The head of Sydney's Royal Botanic Gardens, Tim Entwisle, is proposing a solution that has a much greater value than getting the seasons to fit what actually happens in our world. That extra value is to be had in asserting our independence as a nation with enough collective intelligence to create our own standards, and while we're at it we might take the opportunity to send the Queen a pink slip!
Dr Entwisle proposes that, for the Sydney coastal strip that includes Lake Macquarie, Newcastle and Port Stephens, we move spring forward a month so that it includes the spring flush of flowering. Fancy having spring fit nature! So our spring will be in August and September, just two months; pre-summer will be October and November; peak summer will be December, January, February and March; autumn April and May; and winter June and July.
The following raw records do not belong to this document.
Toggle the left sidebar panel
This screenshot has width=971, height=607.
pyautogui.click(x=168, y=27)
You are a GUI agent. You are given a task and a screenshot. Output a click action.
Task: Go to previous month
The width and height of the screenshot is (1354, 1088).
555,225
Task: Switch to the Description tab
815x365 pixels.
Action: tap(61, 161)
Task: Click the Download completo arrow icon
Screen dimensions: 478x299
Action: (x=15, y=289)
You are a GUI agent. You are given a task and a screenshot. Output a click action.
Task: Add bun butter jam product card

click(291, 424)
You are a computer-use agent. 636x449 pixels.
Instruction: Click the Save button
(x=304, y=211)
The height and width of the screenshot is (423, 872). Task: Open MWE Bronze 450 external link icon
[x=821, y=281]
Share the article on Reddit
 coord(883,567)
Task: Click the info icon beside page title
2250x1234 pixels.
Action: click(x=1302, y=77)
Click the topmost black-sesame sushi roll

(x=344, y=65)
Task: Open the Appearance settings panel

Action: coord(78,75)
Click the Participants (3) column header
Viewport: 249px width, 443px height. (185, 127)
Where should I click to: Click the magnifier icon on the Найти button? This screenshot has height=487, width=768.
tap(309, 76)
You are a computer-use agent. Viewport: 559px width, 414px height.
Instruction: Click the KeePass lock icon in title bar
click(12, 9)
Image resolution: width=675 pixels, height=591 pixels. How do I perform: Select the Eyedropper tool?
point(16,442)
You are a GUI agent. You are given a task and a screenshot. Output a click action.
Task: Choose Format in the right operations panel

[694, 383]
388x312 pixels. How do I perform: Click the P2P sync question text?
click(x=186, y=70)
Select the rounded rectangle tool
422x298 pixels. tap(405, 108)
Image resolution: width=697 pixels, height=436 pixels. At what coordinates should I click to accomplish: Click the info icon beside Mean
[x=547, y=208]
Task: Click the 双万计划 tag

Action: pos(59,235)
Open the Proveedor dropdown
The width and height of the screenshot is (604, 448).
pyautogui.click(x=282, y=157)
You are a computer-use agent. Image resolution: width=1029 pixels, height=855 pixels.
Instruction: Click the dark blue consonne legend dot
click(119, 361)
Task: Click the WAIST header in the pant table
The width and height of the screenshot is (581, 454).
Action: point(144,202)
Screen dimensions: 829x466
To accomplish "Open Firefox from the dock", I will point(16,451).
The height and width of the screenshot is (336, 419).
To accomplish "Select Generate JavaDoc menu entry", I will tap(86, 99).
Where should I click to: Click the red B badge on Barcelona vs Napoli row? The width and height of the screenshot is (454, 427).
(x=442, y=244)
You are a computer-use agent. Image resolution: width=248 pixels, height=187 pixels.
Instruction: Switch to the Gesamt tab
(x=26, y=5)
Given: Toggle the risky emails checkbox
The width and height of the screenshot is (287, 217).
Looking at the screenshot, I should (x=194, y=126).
I'm with him all the way, and not just because I felt spring arrive on Sunday with such force that I spent the day digging and planting my vegetable garden. And someone else who's with him, as I explain at more length in my column in The Herald today, is Kevin McDonald, the Seaham-based co-ordinator of nature observers who pool their notes in a project called Nature Watch.
Where are you? Still stuck in winter?